Transmission of multi-bit words typically occurs over multi-wire buses. For example, an eight-bit word may be transmitted over a bus having eight wires, one wire for each bit. But in such conventional busses, each bit carried on a given wire is independent of the remaining bits. As the data rates increase, the resulting signaling becomes problematic in that the various bits in a word become skewed from each other as the word propagates over the bus.
Given the issues with skew between multiple bits in high-speed communication, various serializer/deserializer (SERDES) systems have been developed. A SERDES transmitter serializes a multi-bit word into a series of corresponding bits for transmission to a receiver. There can then be no such skew between adjacent bits on a multi-wire bus since a single transmission line (which may be differential) is used in a SERDES system. The SERDES receiver deserializes the received serial bit stream into the original word. However, the SERDES transmission line and the receiver load introduce distortion as the data transmission rate exceeds, for example, 10 GHz. Adjacent bits in the serial bit stream then begin to interfere with each other. Complicated equalizing schemes become necessary to fight the resulting inter-symbol interference and thus it becomes difficult to push SERDES data transmission rates ever higher.
To increase data transmission rates over the SERDES limitations, a three-phase signaling protocol has been developed in which three transmitters drive three separate transmission lines. In a voltage-mode embodiment, one transmitter drives it output signal to a high voltage, another transmitter drives its output signal to a mid-level voltage, and a remaining transmitter drives its output signal to a low voltage. The high voltage transmitter and low voltage transmitter may be deemed to form an active pair. From a set of three transmitters, there are three distinct pairs of transmitters that can be active. Within each pair, there are two possibilities depending upon which transmitter is high versus which transmitter is low. There are thus six distinct combinations of output signals in a three-transmitter multi-phase system. Each distinct combination of output signals may be denoted as a multi-phase symbol. Since there are six possible symbols, each transmitted symbol represents 2.5 bits. In this fashion, data transmission speeds may be more than doubled over binary transmission at the same symbol rate using a single channel, albeit at the cost of increased power consumption.
In the receiver for a multi-phase communication system, a frontend circuit decodes the received transmitter output signals to produce the corresponding binary symbol. The six different symbols may be represented by six binary words: [100], [010], [001], [110], [101], and [011]. The bits in these symbols may be represented by the binary variables A, B, and C. For example, the symbol [100] corresponds to A=1, B=0, and C=0. To ensure that one of the three binary variables changes state for every transmitted symbol, no self-transition is allowed. For example, suppose the symbol [001] had just been received. The subsequent symbol cannot be [001] as this would violate the ban against self-transition. In this fashion, a clock can be extracted from every received symbol from the guaranteed binary transition of at least one of the binary signals.

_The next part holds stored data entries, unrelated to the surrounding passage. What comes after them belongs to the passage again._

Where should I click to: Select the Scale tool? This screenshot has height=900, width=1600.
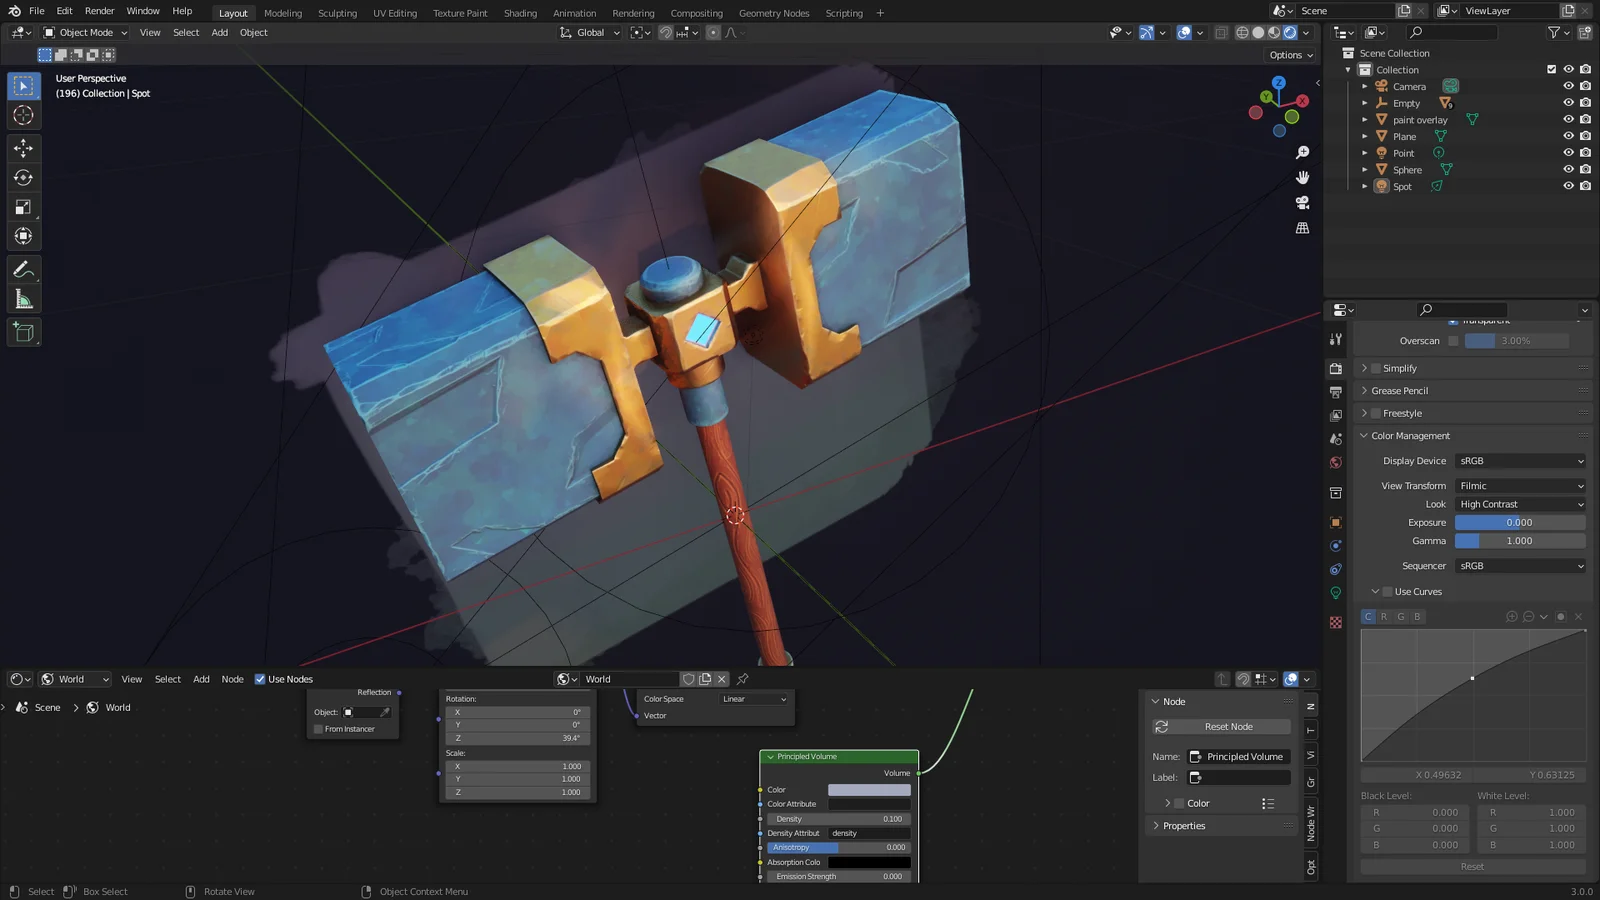23,207
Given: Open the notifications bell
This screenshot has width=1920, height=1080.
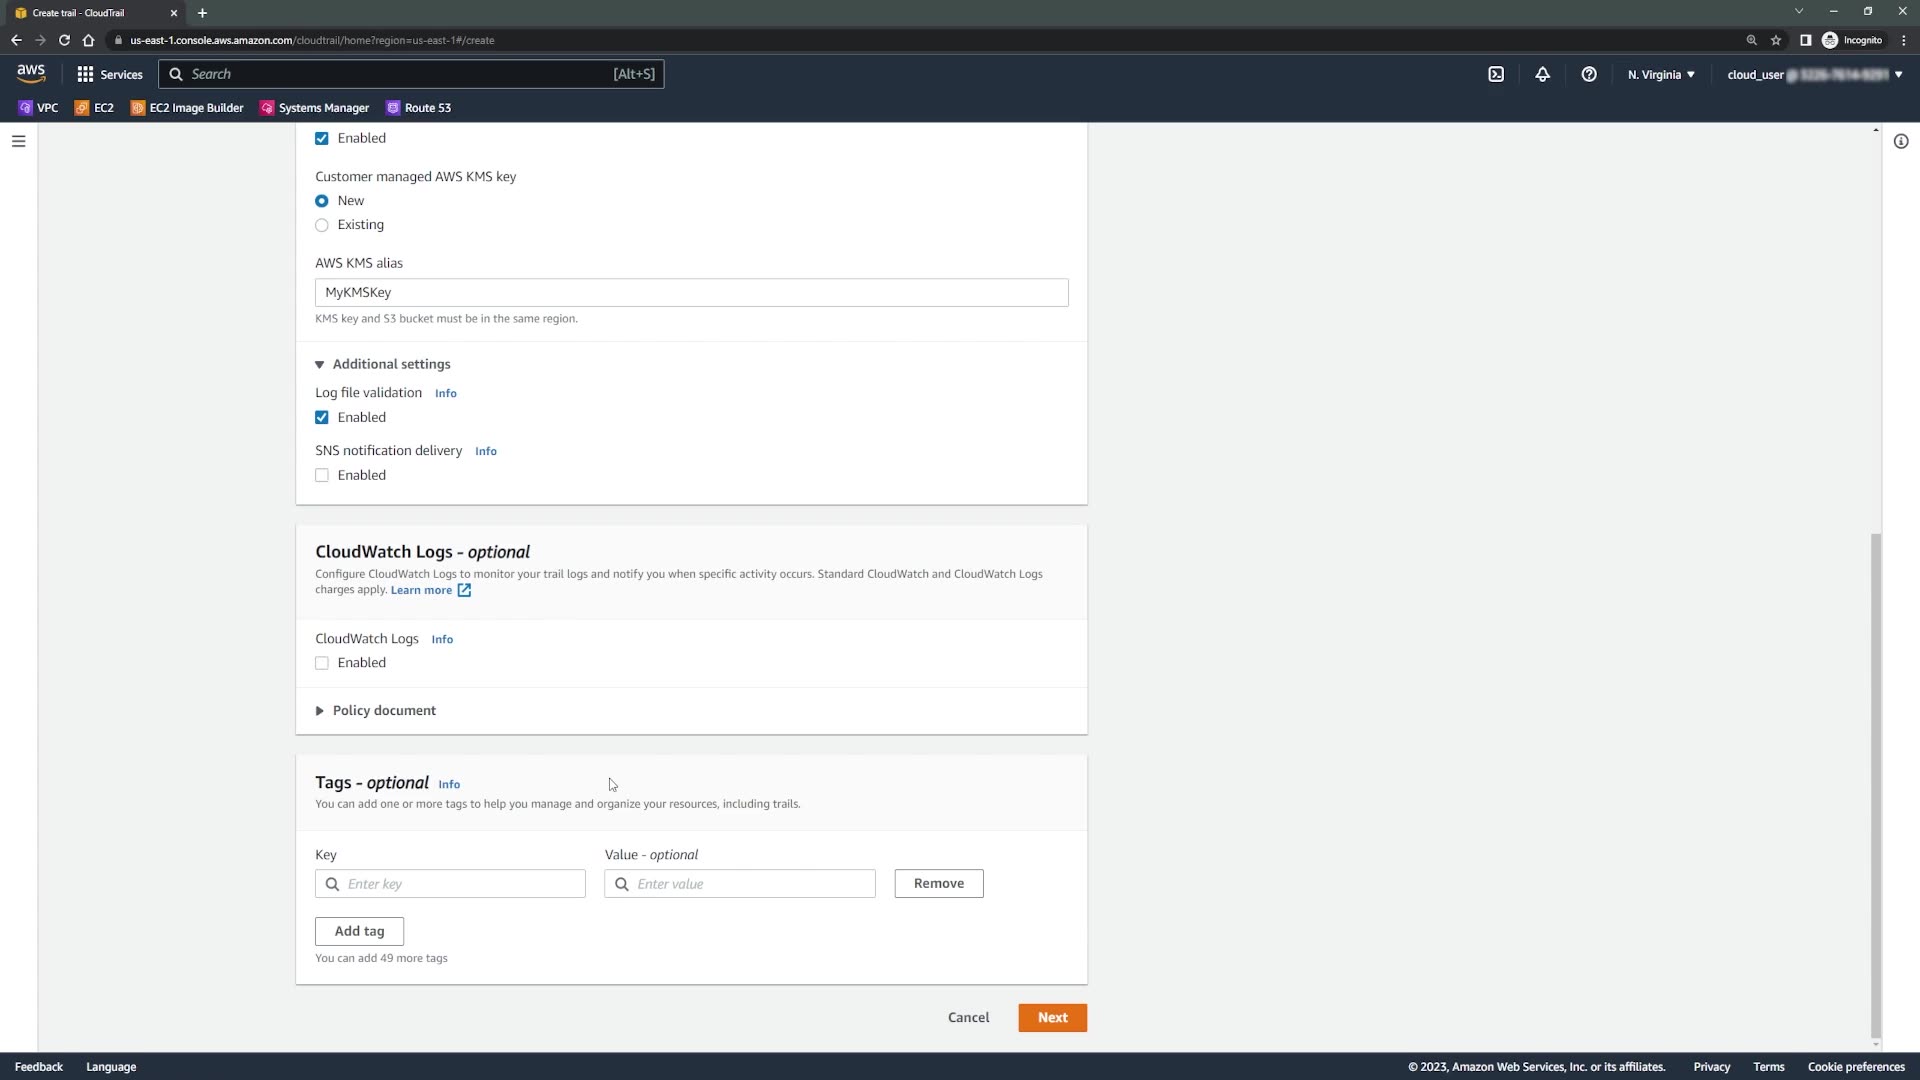Looking at the screenshot, I should coord(1542,74).
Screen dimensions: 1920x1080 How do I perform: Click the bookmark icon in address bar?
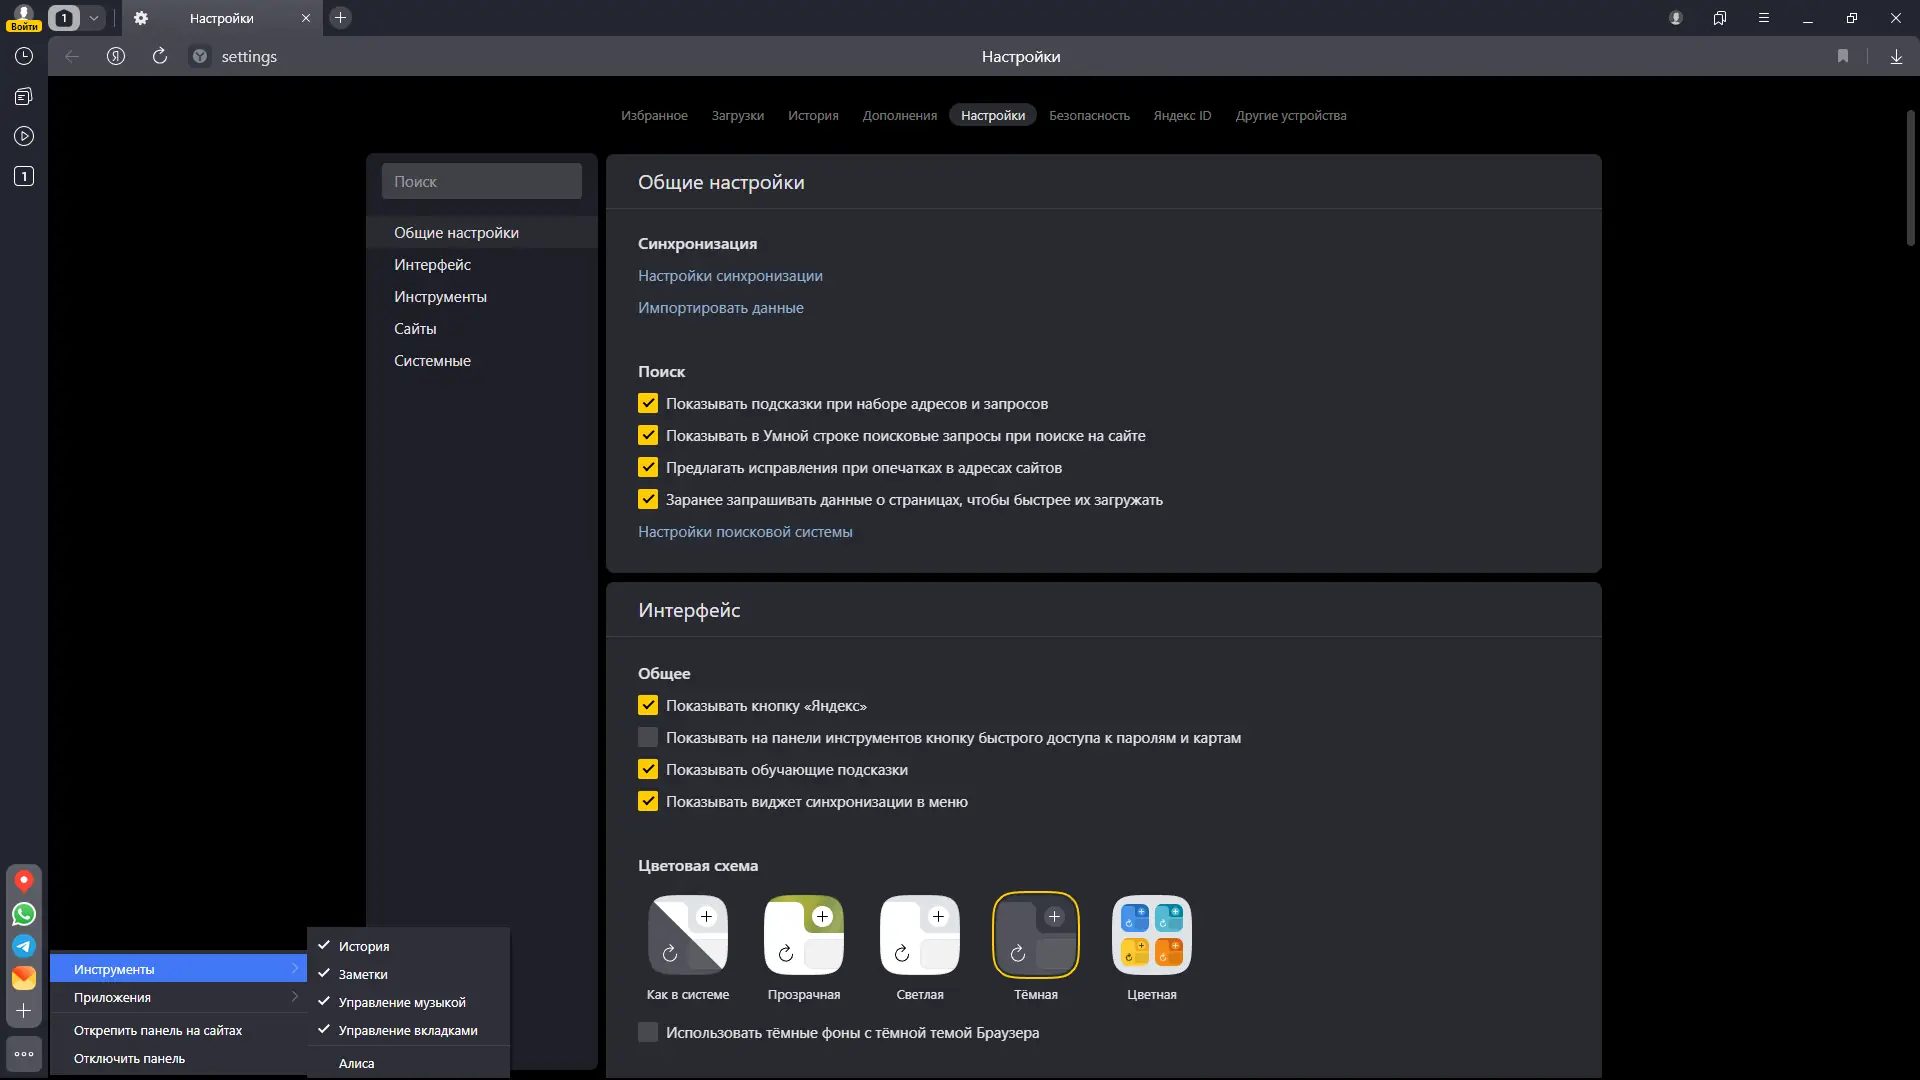(x=1843, y=57)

Although a three-transmitter multi-phase system will have less inter-symbol interference (ISI) than a SERDES system operating at the same data rate, inter-symbol interference must still be addressed for a three-transmitter multi-phase system as the data rate is increased ever higher. But conventional equalization techniques are adapted from traditional two-level (high voltage for a binary one and low voltage for a binary zero) signaling. Application of such traditional equalization techniques to a three-transmitter multi-phase system results in over-emphasis that worsens timing jitter and wastes power.
Accordingly, there is a need in the art for a three-transmitter multi-phase system with improved equalization techniques.